Stored items
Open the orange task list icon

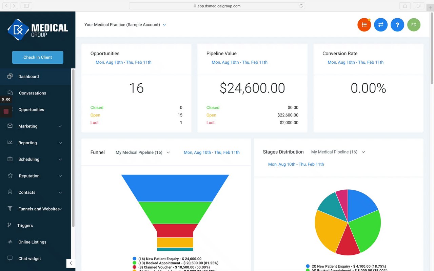click(364, 25)
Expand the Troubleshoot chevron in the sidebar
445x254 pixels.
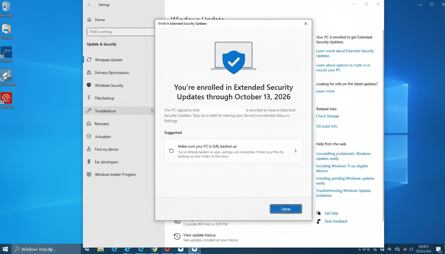click(152, 111)
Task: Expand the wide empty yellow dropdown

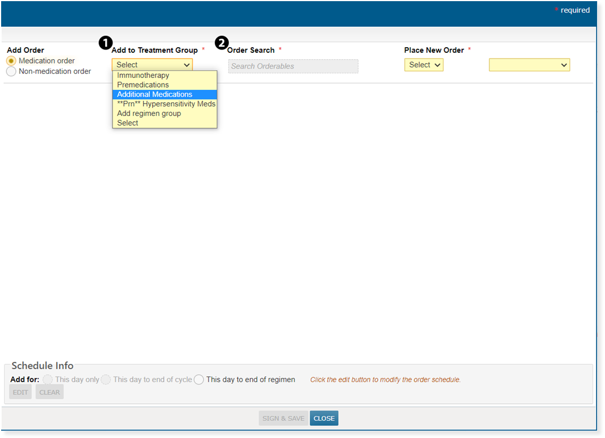Action: (529, 65)
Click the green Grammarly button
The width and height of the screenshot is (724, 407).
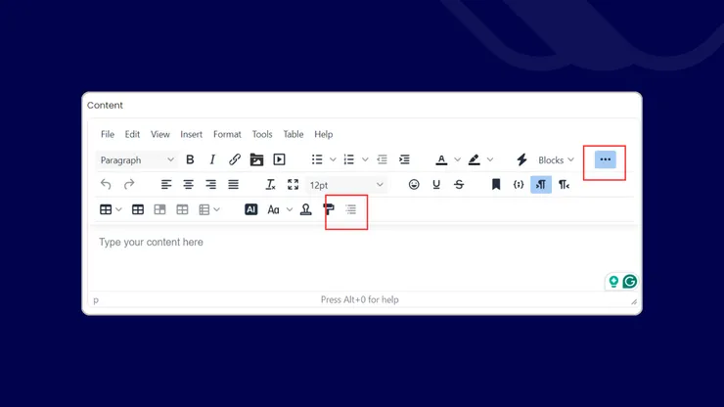(x=630, y=281)
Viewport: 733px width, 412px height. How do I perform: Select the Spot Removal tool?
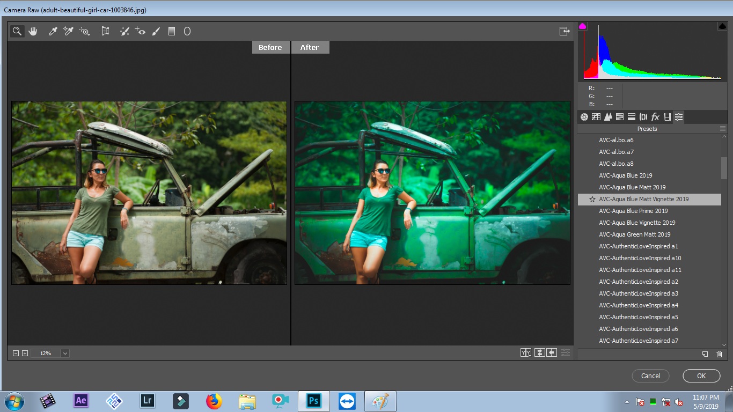pos(124,31)
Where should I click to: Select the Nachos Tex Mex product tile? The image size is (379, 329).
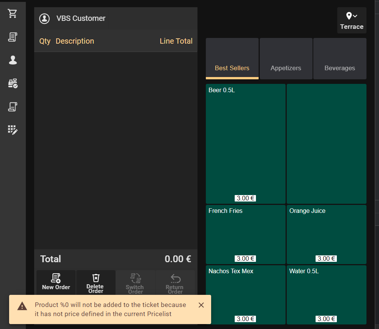(x=245, y=294)
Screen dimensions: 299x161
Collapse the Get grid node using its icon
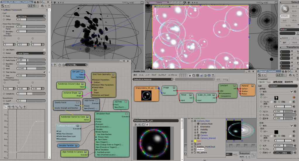[83, 72]
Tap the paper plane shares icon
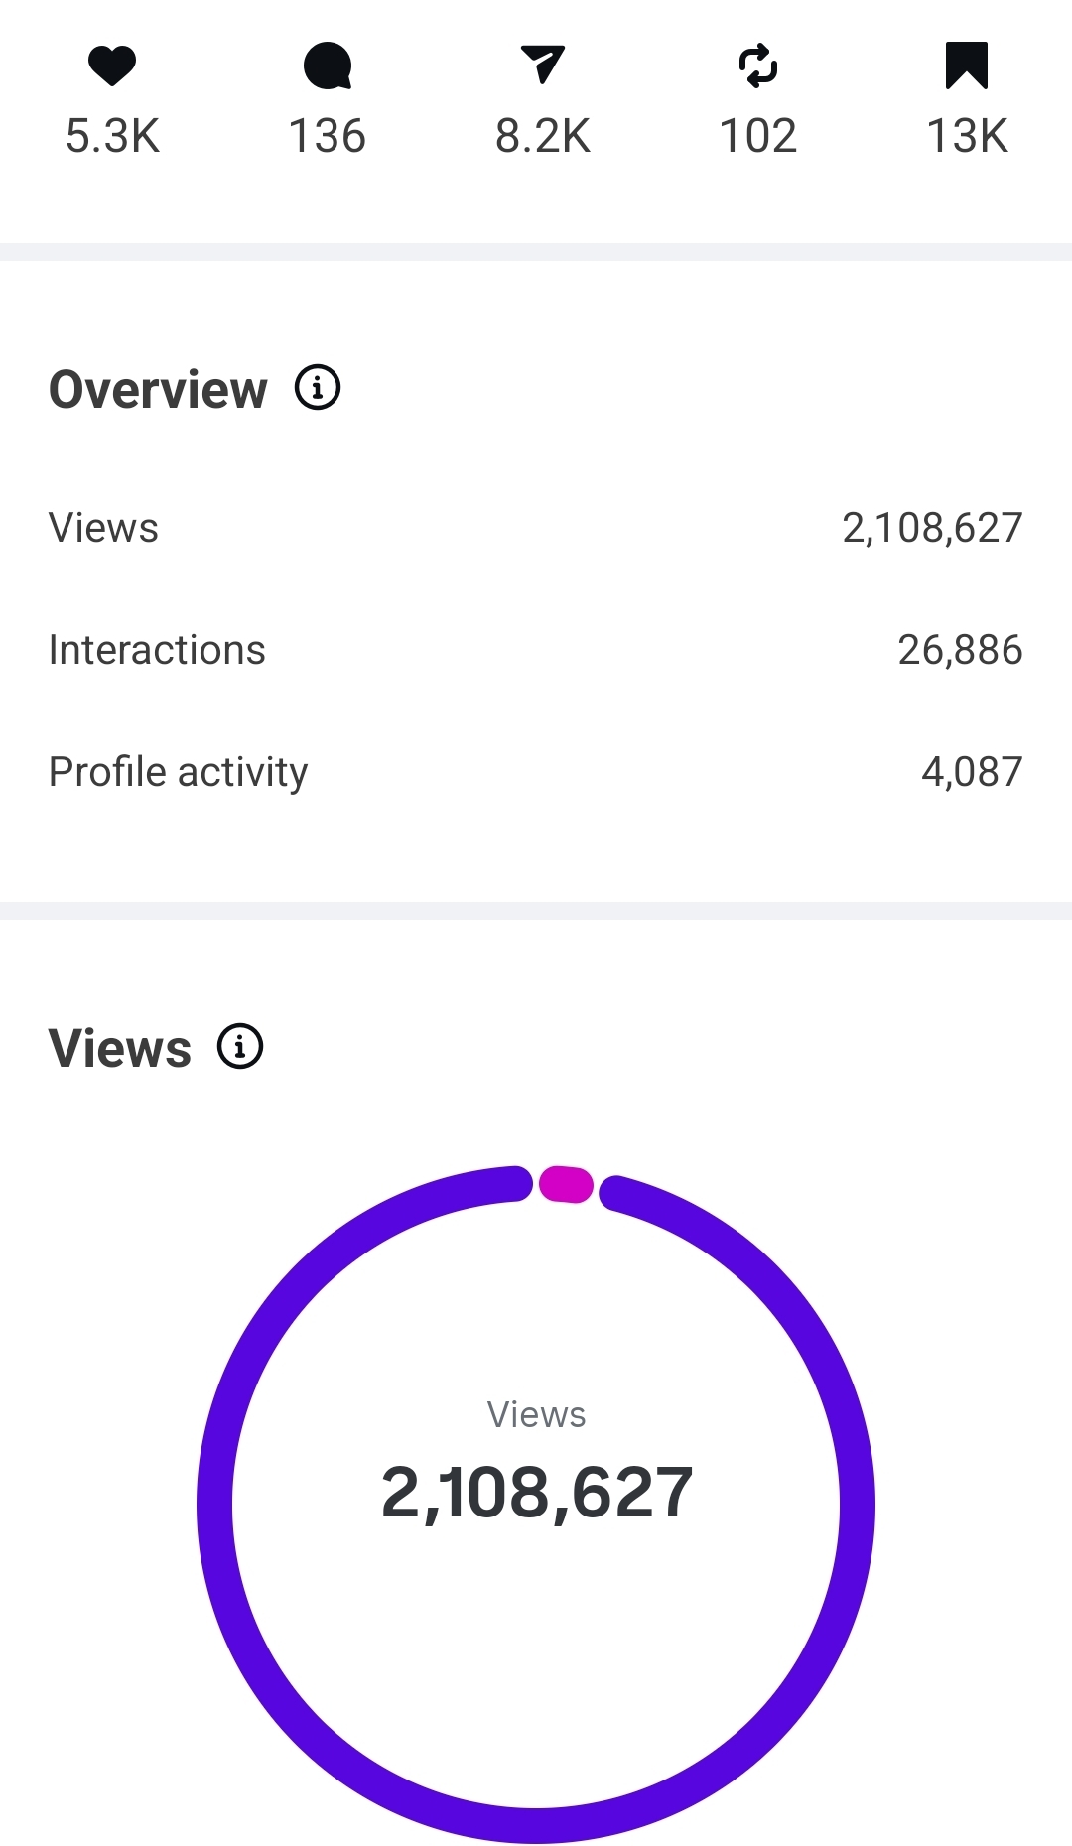Image resolution: width=1072 pixels, height=1846 pixels. [543, 65]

WHAT YOU SHOULD DO »
The result should be a precise copy of all the entries, free of pictures.

SOLUTION FOR THIS EXERCISE »
Open the orange task list icon

click(364, 25)
Expand the Troubleshoot chevron in the sidebar
445x254 pixels.
click(152, 111)
Task: Expand the wide empty yellow dropdown

Action: (529, 65)
Click the green Grammarly button
The width and height of the screenshot is (724, 407).
(x=630, y=281)
Viewport: 733px width, 412px height. How do I perform: Select the Spot Removal tool?
pos(124,31)
Where should I click to: Select the Nachos Tex Mex product tile? The image size is (379, 329).
(x=245, y=294)
Screen dimensions: 299x161
Collapse the Get grid node using its icon
[83, 72]
Tap the paper plane shares icon
Image resolution: width=1072 pixels, height=1846 pixels. [543, 65]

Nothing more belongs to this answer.